**DIRECTIONS**
Apart from the images, output the data below exactly.

Segment Start: RECORD EXCERPTS

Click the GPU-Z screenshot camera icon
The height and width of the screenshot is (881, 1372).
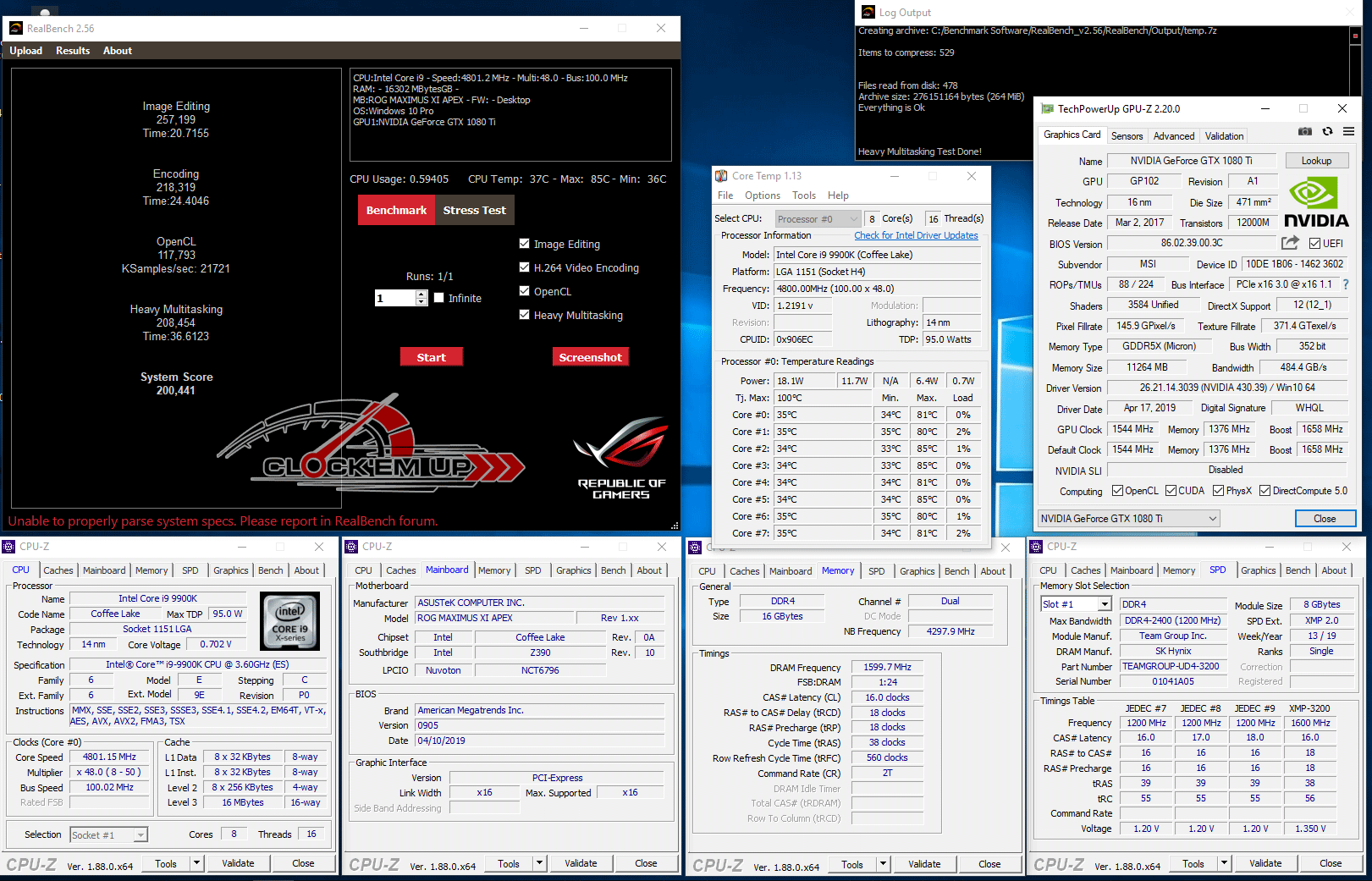(1304, 132)
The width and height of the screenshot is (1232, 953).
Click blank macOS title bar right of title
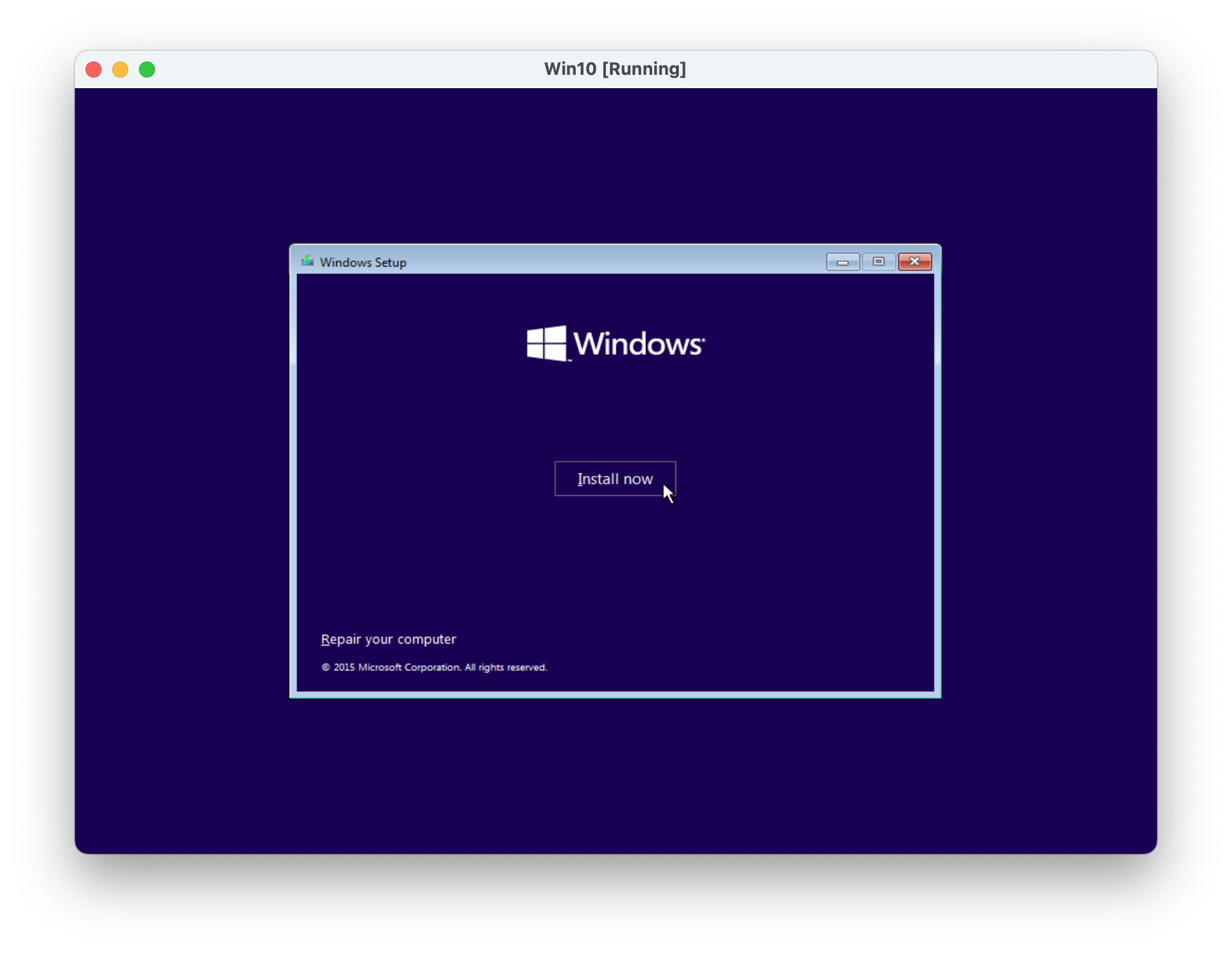935,69
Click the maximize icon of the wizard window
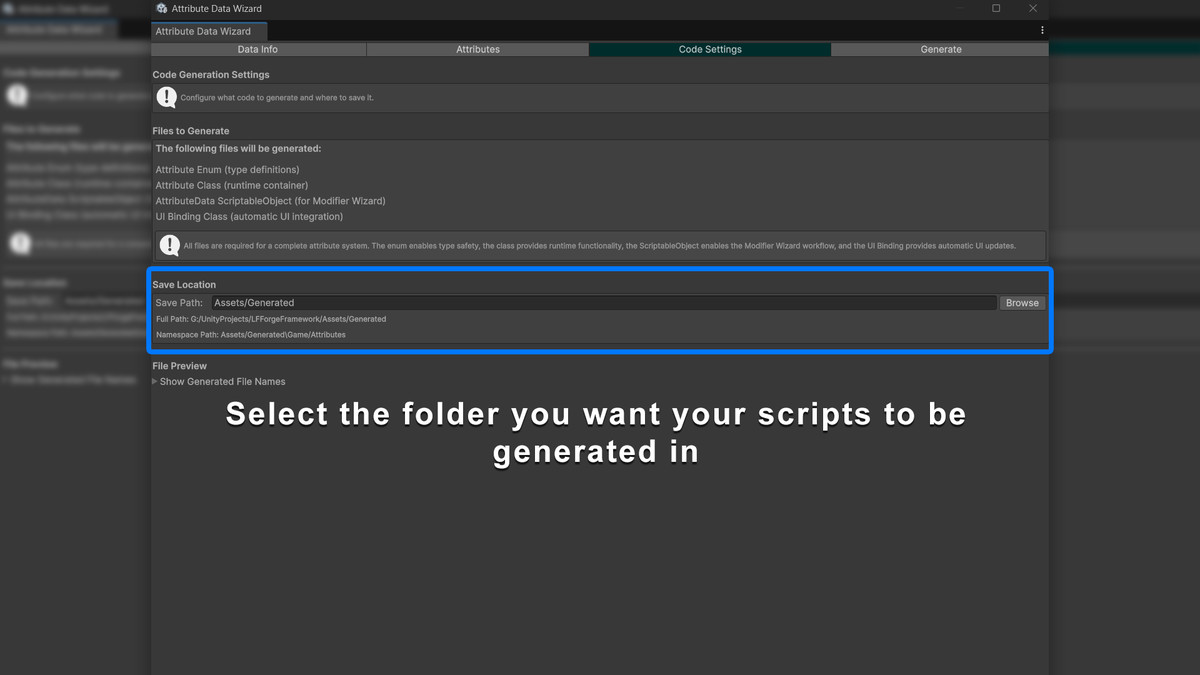This screenshot has width=1200, height=675. tap(996, 9)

Segment End: RECORD EXCERPTS

**SOLUTION TO THE EXERCISE**
Click the GPU-Z screenshot camera icon
The height and width of the screenshot is (881, 1372).
(1304, 132)
The width and height of the screenshot is (1232, 953).
Click blank macOS title bar right of title
935,69
Click the maximize icon of the wizard window
This screenshot has width=1200, height=675. tap(996, 9)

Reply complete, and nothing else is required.